I shrugged. That stuff's all relative. "Maybe it was Buffalo."

"That's in New York."

"Whatever."

I left with a new respect for America. We don't wear funny costumes, and we'll at least pretend to know that friend of yours who lives in America. We'd never live under Disneyworld, and we proudly display tanks at all our parks. Take that, China.

Friday, April 04, 2008

A few nights ago I was eating dinner with three female friends of mine, and conversation turned, inevitably, to The Sims.

The Sims, for those who have not played it, is a computer game that allows you to manage the lives of a family of people, from finding them jobs to dictating when they use the restroom. Such a concept should allow players to explore different aspects of life in novel ways; instead, it's often turned to more prurient purposes.

"Remember the vibrating heart-shaped bed?" one girl asked me. I nodded--the bed had all the style and grace of a no-tell motel, and if you told your Sims to use it, they would disrobe and perform carnal--excuse me, virtual--acts beneath the covers.

"Once I was home alone and bored," she went on, "and so I had my Sims have sex again . . . and again . . . and again . . . until finally the man passed out on the floor."

"I did something similar," another broke in. "I built a wall around the bed, so they kept having sex until they both died from exhaustion."

I told my own story, in which I turned my best friend's little sisters into sociopaths. I taught them that you could put a Sim in a room, remove the door, and then set the house on fire. When your Sim perished, the Grim Reaper appeared to dispose of him. My friend's sisters were suitably shocked.

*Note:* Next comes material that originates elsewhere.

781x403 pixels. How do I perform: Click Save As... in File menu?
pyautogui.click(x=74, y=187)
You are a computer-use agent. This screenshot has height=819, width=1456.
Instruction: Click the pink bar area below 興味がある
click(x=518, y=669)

Fifteen minutes later, they dragged me over to the computer to show me their latest project. They were luring neighbors into the house in order to trap them and kill them when the house burned down. I patted the two budding serial killers on the back and left, telling myself I had given them only the means to murder, not the motivation.

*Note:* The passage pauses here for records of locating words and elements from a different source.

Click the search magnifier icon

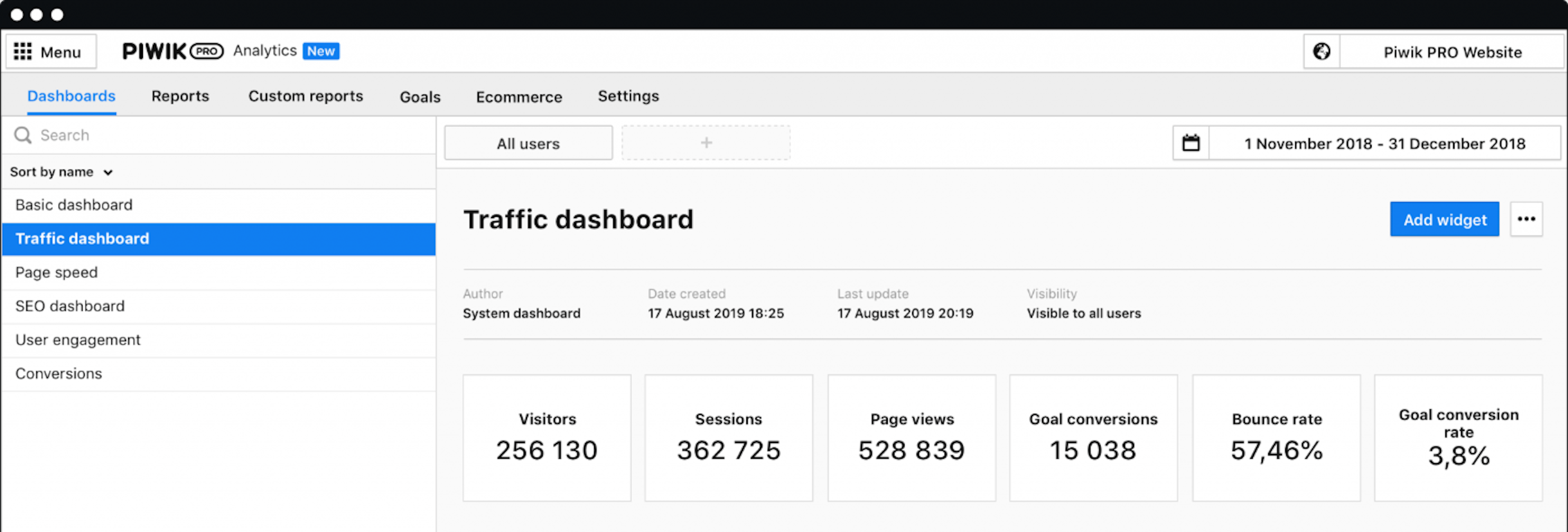click(22, 135)
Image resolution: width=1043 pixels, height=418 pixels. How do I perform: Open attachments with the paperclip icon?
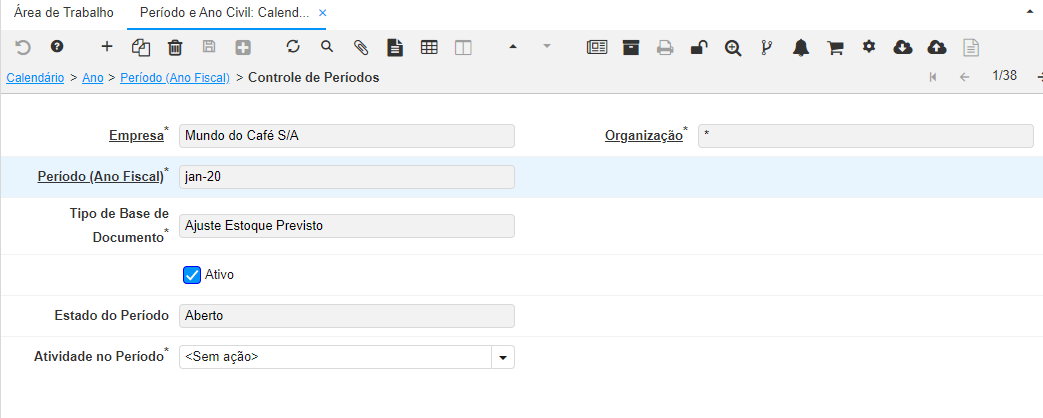click(x=361, y=47)
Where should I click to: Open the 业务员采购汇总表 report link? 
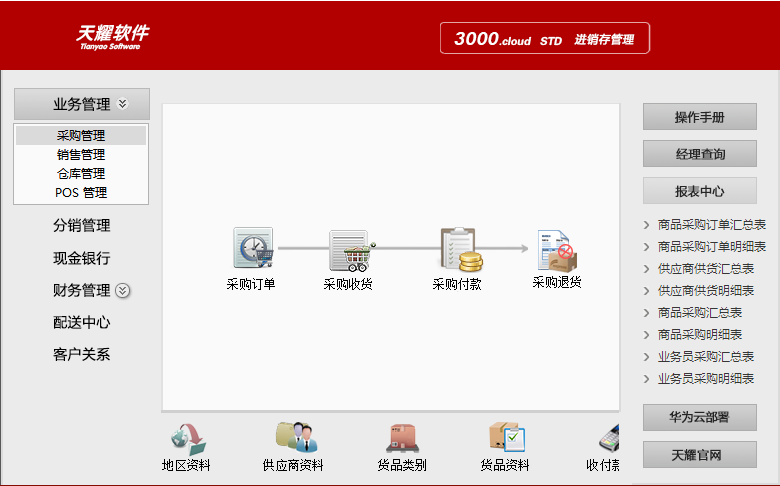pos(706,357)
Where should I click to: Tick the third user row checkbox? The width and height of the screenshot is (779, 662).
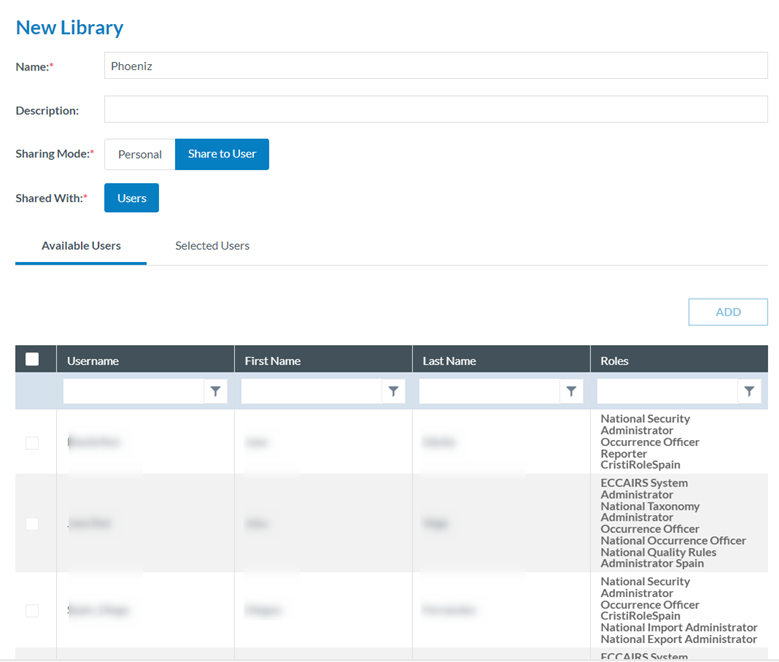pos(32,610)
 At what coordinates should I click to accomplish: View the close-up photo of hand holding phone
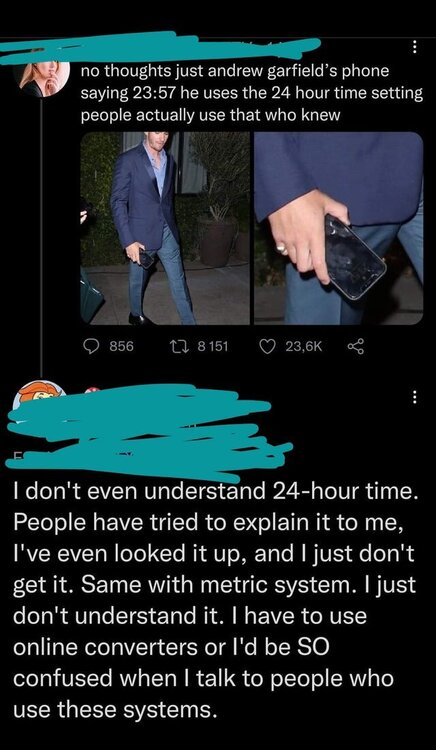(338, 228)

"The real problem," one of my friends said, "is the social workers. My Sims had a baby, but there wasn't really time to take care of it. So this social worker came and took the kid away.

"Of course, if you build a wall around the social worker when she shows up, she'll just die anyway."

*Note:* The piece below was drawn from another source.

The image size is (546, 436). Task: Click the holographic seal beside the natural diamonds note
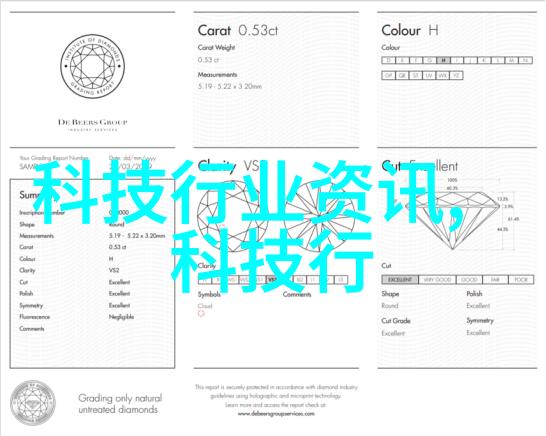(33, 403)
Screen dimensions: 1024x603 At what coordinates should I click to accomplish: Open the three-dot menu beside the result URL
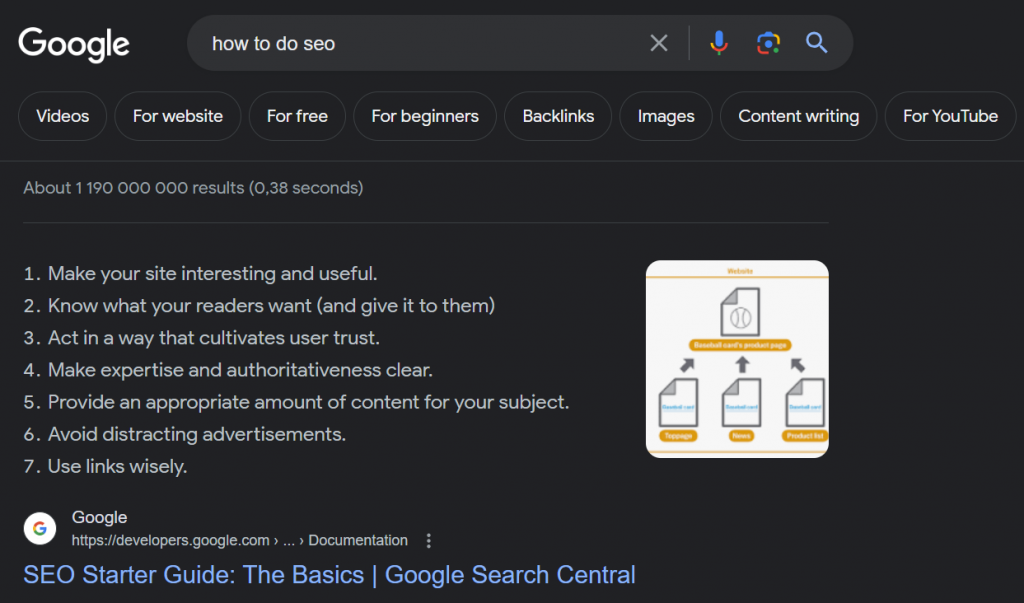click(429, 541)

"If you keep killing social workers," one confided, "they can never take your children away."

Our fourth dinner companion, who had evidently never played the game herself, wondered aloud whether she ought to call DFACS as soon as any of us conceived.

"No," I said, "at least, not on these two. Do you really want to be responsible for a social worker's death?"

I guess Sims lets you explore what it's like to be God, within certain limits. We heap a lot of blame on God, especially for the sort of things that happened in the Old Testament. Fire rained from the sky. People were turned into salt. There were floods, and massacres, and a baby got cut in half. But really, can we claim to be any better? At least God never walled you up in a house and set the carpet on fire. Nor has he killed a disproportionate number of social workers, or brought people to death by sexual exhaustion.

We take issue with the matter of Creation. There's a tree, and you're not allowed to eat of it, but you know, it's right there, and what could one little bite hurt? The logical man might wonder why the tree wasn't placed out of reach, but the logical man never had to play Sims without cheat codes. You're limited in funds, and it's hard to put the Tree of Knowledge on a distant mountaintop when there's a perfectly convenient spot right between the mulberry bush and the demonically persuasive serpent.

Sims teaches us an important theological lesson. A lot of times in our stories, gods just behave like we would, if only we could. Anybody whose had to deal with Egyptian customs procedures has thought about smiting the whole country with locusts, and most of us, upon meeting a beautiful woman we're too shy to talk to, would probably jump at the chance to manifest as a bull or a swan or perhaps even a convenient raincloud. It's the Olympian way.

So give the gods a break. After all, they're only human.